Doublethink

He who controls the present controls the past, he who controls the past controls the future.”

—George Orwell, 1984

h, the aftermath.

After succumbing to the Mittens Money Machine, Rick Santorum is beginning to get his mind right:

The Santorum campaign’s website has been wiped clean of all content directly critical of the now de-facto Republican nominee.

No more “Obamneycare.” No more, “Here is a guy who is the ultimate flip-flopper.” No more he-was-for-the-mandate-before-he-was-against-it. No more “Taxachusetts.” No more “Etch-A-Sketch candidate.” No more, “Do you really believe this country wants to elect a Wall Street financier as the president of the United States.”

In good Orwellian fashion, if you search Santorum’s site for the skinny on Mittens, now you get this:

But that’s not as strange—or funny depending on your perspective—as this:

Newt Gingrich rents donor list to raise cash

Desperate times in the Newt Gingrich camp have called for desperate measures.

Scrambling to dig himself out of a $4.5 million hole, the former House speaker has resorted to renting his presidential campaign’s most valuable asset – its donor list – for as much as $26,000-a-pop.

Let me see: Newt is still an active candidate, but he is pimping out his donors for dough? Is nothing sacred with this guy? If I were Callista, I’d sleep with one eye open.

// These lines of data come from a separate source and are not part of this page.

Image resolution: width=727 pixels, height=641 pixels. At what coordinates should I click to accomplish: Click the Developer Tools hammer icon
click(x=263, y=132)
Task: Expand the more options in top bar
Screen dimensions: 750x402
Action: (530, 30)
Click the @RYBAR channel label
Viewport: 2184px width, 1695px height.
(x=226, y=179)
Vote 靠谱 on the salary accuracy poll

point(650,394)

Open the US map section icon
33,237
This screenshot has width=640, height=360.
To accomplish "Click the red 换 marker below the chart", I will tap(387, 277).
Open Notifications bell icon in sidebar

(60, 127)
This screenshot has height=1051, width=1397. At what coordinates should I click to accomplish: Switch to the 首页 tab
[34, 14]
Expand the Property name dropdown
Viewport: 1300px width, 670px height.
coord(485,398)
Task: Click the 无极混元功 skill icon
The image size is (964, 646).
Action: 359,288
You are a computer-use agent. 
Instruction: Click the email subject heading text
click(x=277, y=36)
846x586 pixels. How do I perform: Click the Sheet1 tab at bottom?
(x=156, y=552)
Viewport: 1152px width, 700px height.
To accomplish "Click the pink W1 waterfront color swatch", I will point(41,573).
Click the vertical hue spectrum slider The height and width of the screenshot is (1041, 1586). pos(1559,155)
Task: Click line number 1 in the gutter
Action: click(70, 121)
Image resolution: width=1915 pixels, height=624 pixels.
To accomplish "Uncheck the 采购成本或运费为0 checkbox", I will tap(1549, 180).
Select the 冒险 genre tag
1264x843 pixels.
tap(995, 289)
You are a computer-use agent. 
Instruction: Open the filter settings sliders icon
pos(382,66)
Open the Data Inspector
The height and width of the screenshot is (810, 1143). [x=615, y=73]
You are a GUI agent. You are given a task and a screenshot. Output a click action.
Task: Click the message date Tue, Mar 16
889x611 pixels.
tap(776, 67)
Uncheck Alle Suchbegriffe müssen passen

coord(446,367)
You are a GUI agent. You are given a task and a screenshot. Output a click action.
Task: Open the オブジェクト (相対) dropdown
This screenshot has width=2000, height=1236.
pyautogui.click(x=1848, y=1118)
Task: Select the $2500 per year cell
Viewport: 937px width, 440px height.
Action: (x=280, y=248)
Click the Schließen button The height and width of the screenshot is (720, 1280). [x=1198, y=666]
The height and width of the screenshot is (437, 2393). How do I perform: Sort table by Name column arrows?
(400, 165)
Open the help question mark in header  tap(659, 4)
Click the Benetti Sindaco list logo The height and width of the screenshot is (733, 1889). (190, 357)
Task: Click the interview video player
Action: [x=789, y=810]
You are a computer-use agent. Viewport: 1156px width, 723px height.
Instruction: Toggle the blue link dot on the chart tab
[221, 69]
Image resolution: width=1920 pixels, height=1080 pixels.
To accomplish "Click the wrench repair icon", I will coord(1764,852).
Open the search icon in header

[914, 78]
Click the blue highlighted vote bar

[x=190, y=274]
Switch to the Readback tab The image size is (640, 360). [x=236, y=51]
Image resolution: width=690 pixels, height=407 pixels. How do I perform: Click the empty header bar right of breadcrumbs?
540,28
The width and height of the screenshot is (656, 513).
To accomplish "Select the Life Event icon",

But even that’s not as strange—or, again, funny depending on your perspective—as this

Gingrich Unloads on FOX News in Private Meeting

During a meeting with 18 Delaware Tea Party leaders here on Wednesday, Newt Gingrich lambasted FOX News Channel, accusing the cable network of having been in the tank for Mitt Romney from the beginning of the Republican presidential fight. An employee himself of the news outlet as recently as last year, he also cited former colleagues for attacking him out of what he characterized as personal jealousy.

“I think FOX has been for Romney all the way through,” Gingrich said during the private meeting — to which RealClearPolitics was granted access — at Wesley College. “In our experience, Callista and I both believe CNN is less biased than FOX this year. We are more likely to get neutral coverage out of CNN than we are of FOX, and we’re more likely to get distortion out of FOX. That’s just a fact.”

Now, first of all, what does all that say about CNN?  If Newt Gingrich finds the network a comfortable place to bed down and do the nasty, then everything I think about CNN slowly becoming Fox-lite appears to be true.

But secondly, Newt has had no problem with Fox being in the tank for Republicans generally; it is just when the network embraces particular non-Newt Republicans that it loses its credibility with him.

The story continues:

Gingrich did not pull his punches in accusing Rupert Murdoch — the chairman and CEO of News Corp., FOX News’ parent company — of pushing for Romney behind the scenes.

“I assume it’s because Murdoch at some point [who] said, ‘I want Romney,’ and so ‘fair and balanced’ became ‘Romney,’ ” Gingrich said. “And there’s no question that Fox had a lot to do with stopping my campaign because such a high percentage of our base watches FOX.”

You see? Fox “News” can bash Obama and the Democrats most of the broadcast day and it is “fair and balanced.” But when the network (allegedly) started playing grab-ass with Mittens, Newt felt compelled to sanitize the history books.

But Media Matters was watching Fox (that’s its job) during June 1 of last year and January 22 of this. Guess what? Ding! Ding! Ding! In terms of airtime, Newt was the winner:

As The Atlantic’s John Hudson pointed out in January, the Fox “News” prime-time lineup was on more than friendly terms with Gingrich, particularly Sean Hannity, who several times made goo-goo eyes at Newt on TV and gave him reach-arounds on the radio.

In any case, my favorite part of Newt’s rant was this:

The Republican Party is a managerial party that doesn’t like to fight, doesn’t like to read books. This is why the Tea Party was so horrifying. Tea Partiers were actually learning about the Declaration of Independence. They wanted to talk about the Federalist Papers. It was weird. They could be golfing.

The GOP doesn’t like to read books but the Tea Party does? Hmm.

Here’s a good definition of “doublethink“:

The power of holding two contradictory beliefs in one’s mind simultaneously, and accepting both of them.